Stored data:
Content starts

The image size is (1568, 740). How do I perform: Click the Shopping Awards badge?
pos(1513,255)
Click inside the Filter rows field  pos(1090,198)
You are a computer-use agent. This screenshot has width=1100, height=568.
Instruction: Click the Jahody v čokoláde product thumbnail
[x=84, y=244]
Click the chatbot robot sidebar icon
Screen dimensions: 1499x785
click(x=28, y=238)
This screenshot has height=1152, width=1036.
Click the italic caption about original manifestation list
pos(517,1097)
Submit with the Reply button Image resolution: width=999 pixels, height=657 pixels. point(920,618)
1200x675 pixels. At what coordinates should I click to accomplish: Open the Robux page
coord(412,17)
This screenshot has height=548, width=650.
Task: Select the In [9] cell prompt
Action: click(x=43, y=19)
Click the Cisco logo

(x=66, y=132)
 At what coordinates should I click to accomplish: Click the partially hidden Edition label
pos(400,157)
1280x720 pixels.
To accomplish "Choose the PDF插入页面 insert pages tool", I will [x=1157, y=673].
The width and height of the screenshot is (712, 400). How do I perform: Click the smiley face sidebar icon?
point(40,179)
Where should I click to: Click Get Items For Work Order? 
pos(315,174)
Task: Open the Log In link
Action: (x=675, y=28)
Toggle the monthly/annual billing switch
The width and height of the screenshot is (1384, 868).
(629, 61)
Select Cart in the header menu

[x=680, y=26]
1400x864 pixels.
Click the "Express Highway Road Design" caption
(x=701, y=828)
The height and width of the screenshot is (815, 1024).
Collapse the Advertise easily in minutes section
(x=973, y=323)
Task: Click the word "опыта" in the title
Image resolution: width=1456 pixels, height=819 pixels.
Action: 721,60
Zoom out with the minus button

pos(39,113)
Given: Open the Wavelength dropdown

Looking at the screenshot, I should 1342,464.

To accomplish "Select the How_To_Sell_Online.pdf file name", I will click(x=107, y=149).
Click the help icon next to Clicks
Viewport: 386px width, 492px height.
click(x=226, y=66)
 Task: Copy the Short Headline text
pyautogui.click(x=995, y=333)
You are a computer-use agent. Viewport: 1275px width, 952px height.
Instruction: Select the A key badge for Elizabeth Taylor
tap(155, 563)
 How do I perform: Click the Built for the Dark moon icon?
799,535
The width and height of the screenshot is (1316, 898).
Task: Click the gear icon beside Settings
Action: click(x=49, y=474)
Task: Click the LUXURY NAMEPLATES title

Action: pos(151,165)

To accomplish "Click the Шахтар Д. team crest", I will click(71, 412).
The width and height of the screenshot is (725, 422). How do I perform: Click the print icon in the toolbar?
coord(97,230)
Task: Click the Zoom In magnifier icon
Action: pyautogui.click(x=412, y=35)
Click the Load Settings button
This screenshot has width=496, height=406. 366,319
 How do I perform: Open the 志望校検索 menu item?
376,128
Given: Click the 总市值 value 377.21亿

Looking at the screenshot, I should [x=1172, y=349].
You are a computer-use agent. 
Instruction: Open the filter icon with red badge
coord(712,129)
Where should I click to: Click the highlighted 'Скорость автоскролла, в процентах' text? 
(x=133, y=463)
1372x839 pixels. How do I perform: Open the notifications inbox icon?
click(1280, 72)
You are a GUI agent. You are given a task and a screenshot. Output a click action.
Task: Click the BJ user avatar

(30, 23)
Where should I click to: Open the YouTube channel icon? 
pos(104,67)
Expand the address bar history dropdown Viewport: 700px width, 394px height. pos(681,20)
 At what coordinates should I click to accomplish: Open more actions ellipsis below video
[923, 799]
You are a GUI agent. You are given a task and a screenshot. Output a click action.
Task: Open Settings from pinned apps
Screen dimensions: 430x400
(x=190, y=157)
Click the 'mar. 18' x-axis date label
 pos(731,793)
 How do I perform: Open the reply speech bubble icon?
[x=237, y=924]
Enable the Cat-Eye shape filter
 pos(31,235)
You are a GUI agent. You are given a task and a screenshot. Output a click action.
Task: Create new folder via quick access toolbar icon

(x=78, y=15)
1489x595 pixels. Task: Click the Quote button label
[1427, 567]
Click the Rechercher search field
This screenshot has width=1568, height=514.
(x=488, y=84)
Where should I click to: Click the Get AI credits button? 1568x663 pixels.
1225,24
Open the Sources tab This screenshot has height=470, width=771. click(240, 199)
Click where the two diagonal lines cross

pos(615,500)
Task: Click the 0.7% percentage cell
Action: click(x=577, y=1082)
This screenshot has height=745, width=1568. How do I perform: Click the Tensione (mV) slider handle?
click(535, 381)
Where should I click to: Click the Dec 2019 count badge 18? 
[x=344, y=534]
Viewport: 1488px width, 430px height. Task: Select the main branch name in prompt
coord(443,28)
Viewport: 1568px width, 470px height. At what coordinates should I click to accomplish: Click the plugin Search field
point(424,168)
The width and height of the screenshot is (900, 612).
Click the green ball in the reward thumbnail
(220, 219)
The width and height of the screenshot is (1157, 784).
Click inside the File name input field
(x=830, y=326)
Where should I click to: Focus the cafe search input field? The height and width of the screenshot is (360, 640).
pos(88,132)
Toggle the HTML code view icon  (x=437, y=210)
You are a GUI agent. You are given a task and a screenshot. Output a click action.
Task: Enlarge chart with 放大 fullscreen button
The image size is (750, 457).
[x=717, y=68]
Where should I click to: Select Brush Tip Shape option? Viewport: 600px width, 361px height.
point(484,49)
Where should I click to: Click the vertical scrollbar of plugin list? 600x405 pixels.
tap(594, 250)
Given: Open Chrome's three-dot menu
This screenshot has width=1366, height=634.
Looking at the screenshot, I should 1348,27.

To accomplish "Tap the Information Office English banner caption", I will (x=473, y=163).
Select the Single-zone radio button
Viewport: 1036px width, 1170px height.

Content ends

WORK TO BE COMPLETED: Of all the entries above, output exactly the lines between the one holding "Where should I click to: Open" and the one holding "The width and height of the screenshot is (1157, 784).", inclusive.

RESULT BELOW:
Where should I click to: Open the YouTube channel icon? 
pos(104,67)
Expand the address bar history dropdown Viewport: 700px width, 394px height. pos(681,20)
 At what coordinates should I click to accomplish: Open more actions ellipsis below video
[923, 799]
You are a GUI agent. You are given a task and a screenshot. Output a click action.
Task: Open Settings from pinned apps
Screen dimensions: 430x400
(x=190, y=157)
Click the 'mar. 18' x-axis date label
 pos(731,793)
 How do I perform: Open the reply speech bubble icon?
[x=237, y=924]
Enable the Cat-Eye shape filter
 pos(31,235)
You are a GUI agent. You are given a task and a screenshot. Output a click action.
Task: Create new folder via quick access toolbar icon

(x=78, y=15)
1489x595 pixels. Task: Click the Quote button label
[1427, 567]
Click the Rechercher search field
This screenshot has width=1568, height=514.
(x=488, y=84)
Where should I click to: Click the Get AI credits button? 1568x663 pixels.
1225,24
Open the Sources tab This screenshot has height=470, width=771. click(240, 199)
Click where the two diagonal lines cross

pos(615,500)
Task: Click the 0.7% percentage cell
Action: click(x=577, y=1082)
This screenshot has height=745, width=1568. How do I perform: Click the Tensione (mV) slider handle?
click(535, 381)
Where should I click to: Click the Dec 2019 count badge 18? 
[x=344, y=534]
Viewport: 1488px width, 430px height. Task: Select the main branch name in prompt
coord(443,28)
Viewport: 1568px width, 470px height. At what coordinates should I click to accomplish: Click the plugin Search field
point(424,168)
The width and height of the screenshot is (900, 612).
Click the green ball in the reward thumbnail
(220, 219)
The width and height of the screenshot is (1157, 784).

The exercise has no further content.